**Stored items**
════════════════════

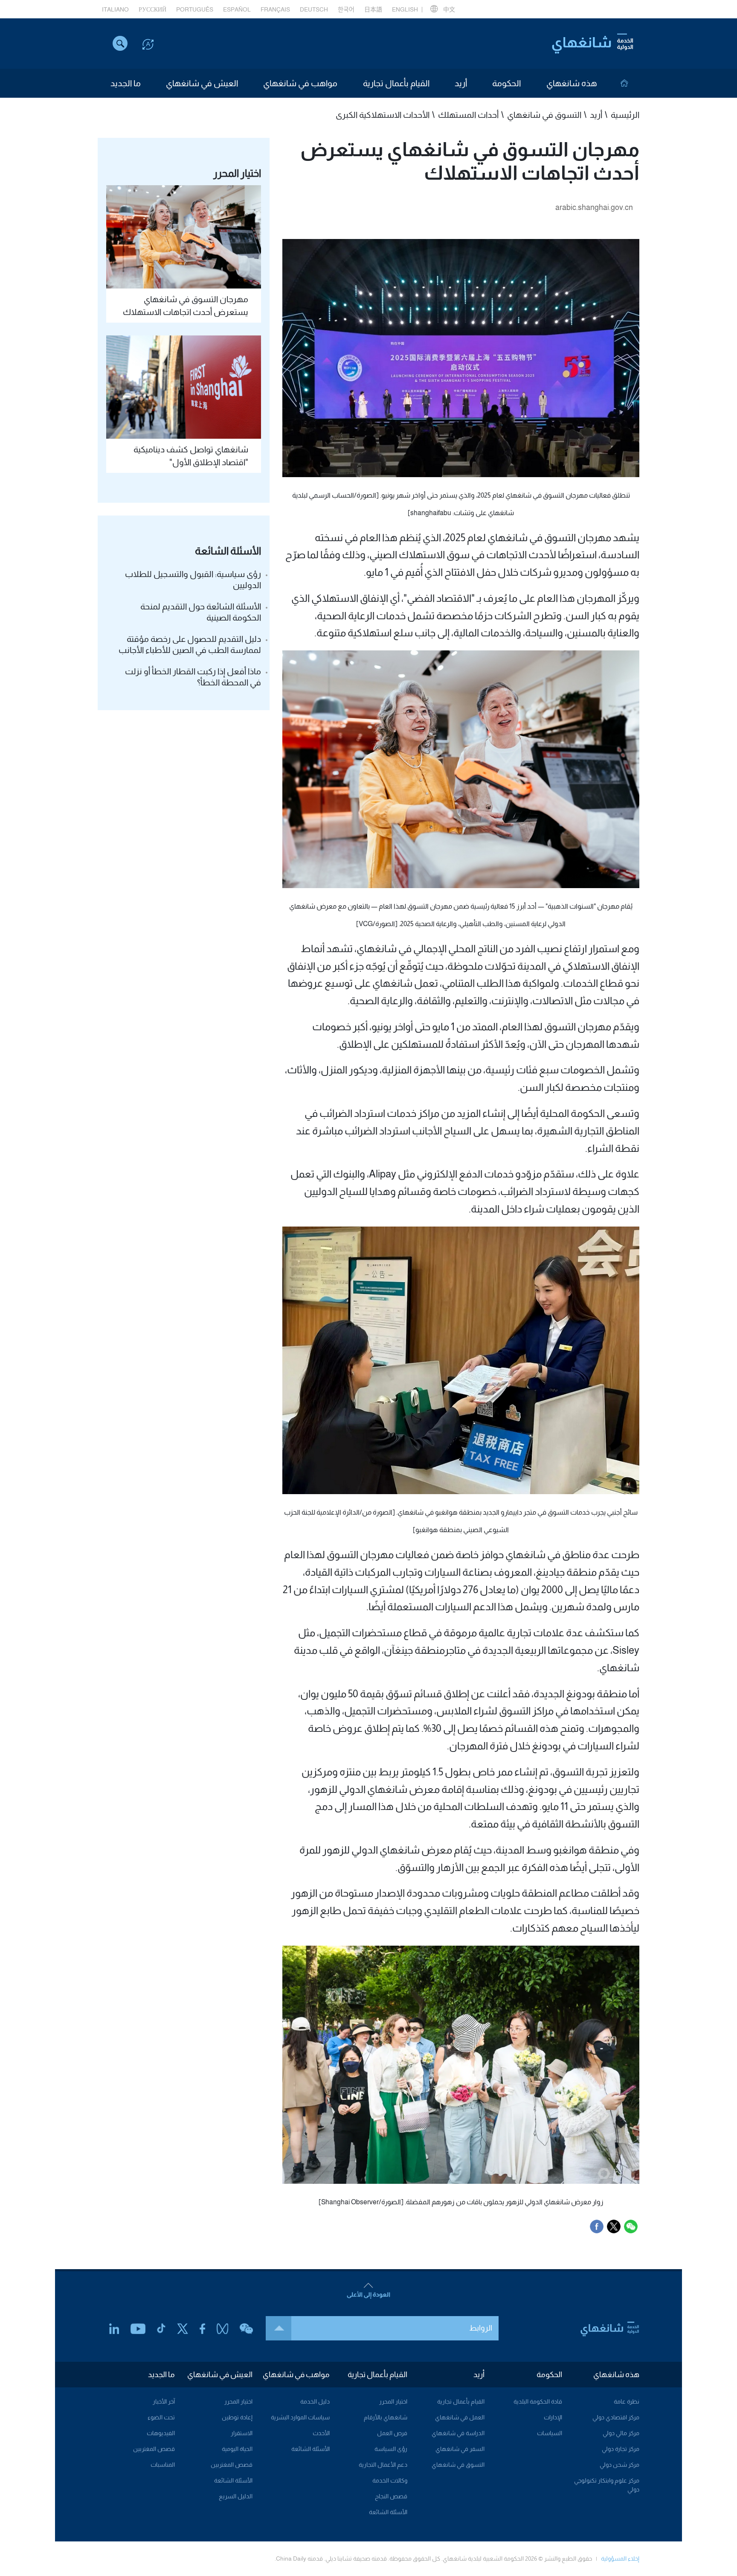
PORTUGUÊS (194, 9)
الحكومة (506, 83)
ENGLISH (405, 9)
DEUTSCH (314, 9)
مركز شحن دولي (619, 2464)
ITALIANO (115, 9)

════════════════════

**Task objective**
Only the lines from the one with "الحكومة (506, 83)" through the final line above belong in the answer, each reproduced word for word.

**Written solution**
الحكومة (506, 83)
ENGLISH (405, 9)
DEUTSCH (314, 9)
مركز شحن دولي (619, 2464)
ITALIANO (115, 9)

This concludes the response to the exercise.